Task item
Only a number is wanted here: how many lines in the entries below contain the word "will".

Data section

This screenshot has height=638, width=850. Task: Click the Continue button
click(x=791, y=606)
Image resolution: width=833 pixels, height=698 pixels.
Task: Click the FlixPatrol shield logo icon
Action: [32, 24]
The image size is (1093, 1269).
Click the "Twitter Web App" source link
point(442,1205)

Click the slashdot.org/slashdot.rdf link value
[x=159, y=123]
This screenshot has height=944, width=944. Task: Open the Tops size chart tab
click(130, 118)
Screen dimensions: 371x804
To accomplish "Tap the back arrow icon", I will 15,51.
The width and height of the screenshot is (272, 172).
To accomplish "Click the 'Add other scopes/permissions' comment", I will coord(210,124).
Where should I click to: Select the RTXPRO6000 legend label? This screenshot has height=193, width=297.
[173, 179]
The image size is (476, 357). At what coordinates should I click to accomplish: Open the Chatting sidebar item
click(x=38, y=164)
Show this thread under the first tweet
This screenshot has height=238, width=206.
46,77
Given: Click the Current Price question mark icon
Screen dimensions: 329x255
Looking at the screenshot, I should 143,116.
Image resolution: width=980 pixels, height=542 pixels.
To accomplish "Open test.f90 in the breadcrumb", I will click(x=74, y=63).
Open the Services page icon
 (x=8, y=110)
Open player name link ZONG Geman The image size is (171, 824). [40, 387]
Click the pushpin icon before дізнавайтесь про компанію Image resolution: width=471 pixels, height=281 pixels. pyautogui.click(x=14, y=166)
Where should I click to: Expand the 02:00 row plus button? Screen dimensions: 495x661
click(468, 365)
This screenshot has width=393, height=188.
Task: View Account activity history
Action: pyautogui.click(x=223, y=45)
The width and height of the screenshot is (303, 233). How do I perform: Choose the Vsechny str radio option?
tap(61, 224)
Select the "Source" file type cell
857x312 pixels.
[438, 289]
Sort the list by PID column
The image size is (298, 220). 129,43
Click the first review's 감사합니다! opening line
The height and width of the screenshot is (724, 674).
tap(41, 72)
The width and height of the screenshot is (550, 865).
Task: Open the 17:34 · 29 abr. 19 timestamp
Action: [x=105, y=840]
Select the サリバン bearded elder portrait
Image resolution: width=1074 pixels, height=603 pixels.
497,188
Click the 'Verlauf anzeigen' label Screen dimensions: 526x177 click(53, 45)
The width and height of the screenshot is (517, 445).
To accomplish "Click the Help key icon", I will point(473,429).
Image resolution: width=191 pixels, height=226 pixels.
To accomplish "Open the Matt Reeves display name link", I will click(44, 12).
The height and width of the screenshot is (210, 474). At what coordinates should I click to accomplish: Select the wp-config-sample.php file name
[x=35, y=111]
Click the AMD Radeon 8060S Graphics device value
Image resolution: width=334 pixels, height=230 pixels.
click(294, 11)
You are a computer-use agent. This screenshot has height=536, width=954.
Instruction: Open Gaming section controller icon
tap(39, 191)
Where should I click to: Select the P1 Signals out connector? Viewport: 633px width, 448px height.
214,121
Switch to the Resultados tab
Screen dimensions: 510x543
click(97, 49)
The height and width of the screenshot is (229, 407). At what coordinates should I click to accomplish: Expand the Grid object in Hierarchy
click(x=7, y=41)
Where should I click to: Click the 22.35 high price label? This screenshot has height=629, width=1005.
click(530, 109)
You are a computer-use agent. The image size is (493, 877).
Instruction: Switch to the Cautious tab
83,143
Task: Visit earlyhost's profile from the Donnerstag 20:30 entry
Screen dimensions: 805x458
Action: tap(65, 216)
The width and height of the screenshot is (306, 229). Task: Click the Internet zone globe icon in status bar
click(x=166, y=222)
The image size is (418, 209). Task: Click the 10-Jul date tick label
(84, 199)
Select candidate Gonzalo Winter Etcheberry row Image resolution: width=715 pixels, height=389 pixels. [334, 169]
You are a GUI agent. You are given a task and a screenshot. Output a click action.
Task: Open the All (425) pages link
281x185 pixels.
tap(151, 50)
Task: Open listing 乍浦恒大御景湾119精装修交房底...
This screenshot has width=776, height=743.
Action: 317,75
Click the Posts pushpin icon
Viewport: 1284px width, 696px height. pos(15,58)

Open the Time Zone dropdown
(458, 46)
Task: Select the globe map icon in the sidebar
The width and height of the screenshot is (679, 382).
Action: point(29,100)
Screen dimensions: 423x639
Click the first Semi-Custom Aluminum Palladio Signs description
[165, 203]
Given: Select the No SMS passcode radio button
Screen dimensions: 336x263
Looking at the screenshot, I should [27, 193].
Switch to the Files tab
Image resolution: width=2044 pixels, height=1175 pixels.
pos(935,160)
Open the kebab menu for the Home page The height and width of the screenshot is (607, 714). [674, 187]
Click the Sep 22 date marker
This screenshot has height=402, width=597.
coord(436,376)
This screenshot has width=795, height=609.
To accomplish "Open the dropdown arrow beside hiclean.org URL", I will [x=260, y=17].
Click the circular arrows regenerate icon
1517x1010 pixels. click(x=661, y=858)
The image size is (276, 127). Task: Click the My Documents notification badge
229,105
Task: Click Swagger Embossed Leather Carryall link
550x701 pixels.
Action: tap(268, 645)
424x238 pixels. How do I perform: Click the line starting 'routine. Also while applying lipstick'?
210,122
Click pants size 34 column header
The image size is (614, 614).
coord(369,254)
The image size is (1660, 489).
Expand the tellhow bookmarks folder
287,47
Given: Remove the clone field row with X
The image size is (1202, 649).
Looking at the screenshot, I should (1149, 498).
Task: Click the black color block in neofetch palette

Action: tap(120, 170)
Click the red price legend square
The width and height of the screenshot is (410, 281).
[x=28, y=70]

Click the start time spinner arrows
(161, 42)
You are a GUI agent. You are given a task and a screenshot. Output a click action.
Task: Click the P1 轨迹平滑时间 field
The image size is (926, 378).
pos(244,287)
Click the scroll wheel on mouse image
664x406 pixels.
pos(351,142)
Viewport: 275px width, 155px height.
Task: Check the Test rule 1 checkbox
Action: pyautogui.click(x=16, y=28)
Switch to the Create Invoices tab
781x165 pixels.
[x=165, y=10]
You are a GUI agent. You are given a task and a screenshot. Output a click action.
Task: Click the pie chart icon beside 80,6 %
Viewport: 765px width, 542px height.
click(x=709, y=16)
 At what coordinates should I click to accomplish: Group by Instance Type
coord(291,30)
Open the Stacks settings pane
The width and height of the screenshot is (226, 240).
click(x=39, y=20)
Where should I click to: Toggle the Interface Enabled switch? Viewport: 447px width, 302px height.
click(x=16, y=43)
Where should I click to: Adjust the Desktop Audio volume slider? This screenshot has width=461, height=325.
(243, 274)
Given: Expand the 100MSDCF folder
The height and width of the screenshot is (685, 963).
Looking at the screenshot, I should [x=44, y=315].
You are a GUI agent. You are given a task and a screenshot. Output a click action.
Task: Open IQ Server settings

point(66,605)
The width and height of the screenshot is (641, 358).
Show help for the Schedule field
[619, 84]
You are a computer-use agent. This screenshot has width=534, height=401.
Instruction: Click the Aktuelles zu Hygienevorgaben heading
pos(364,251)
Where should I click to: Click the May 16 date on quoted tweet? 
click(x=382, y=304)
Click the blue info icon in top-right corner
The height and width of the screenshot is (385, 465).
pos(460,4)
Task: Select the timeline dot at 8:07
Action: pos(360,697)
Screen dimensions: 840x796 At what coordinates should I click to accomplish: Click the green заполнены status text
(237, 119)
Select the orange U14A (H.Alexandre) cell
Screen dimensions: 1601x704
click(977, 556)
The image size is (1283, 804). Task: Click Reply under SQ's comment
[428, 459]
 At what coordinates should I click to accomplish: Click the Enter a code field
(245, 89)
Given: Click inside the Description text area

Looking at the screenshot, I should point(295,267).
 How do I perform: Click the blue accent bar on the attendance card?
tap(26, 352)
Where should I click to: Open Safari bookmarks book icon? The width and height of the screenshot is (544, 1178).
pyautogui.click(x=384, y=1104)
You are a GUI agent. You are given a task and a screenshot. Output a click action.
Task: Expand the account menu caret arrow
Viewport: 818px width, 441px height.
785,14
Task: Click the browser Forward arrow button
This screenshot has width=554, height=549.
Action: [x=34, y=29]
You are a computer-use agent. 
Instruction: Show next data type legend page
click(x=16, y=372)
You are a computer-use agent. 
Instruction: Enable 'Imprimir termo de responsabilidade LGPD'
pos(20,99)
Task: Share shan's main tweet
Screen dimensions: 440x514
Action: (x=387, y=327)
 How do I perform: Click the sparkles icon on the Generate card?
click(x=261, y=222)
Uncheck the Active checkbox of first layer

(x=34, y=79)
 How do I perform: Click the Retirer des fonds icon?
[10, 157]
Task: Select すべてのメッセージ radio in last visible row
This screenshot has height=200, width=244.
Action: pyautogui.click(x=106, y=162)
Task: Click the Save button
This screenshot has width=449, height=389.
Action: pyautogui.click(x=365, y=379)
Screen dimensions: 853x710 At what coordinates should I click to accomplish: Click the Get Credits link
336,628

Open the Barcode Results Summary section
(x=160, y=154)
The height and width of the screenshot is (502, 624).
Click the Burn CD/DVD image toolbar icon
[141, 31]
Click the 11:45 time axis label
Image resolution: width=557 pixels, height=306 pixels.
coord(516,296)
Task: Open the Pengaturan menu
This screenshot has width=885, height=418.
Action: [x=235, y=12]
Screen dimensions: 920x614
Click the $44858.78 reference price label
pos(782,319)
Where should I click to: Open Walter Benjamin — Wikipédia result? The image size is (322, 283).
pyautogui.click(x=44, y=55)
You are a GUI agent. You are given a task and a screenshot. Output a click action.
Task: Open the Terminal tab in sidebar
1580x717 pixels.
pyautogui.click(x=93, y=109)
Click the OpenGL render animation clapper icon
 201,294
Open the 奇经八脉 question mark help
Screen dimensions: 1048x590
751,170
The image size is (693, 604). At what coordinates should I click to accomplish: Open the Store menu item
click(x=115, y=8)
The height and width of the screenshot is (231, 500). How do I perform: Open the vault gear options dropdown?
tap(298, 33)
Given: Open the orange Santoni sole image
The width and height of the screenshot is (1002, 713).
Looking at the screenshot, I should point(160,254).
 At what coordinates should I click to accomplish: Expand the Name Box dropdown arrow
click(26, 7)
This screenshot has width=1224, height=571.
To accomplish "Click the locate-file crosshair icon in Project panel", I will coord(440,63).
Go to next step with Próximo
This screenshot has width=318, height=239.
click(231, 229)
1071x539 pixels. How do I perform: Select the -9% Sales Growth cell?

Task result
7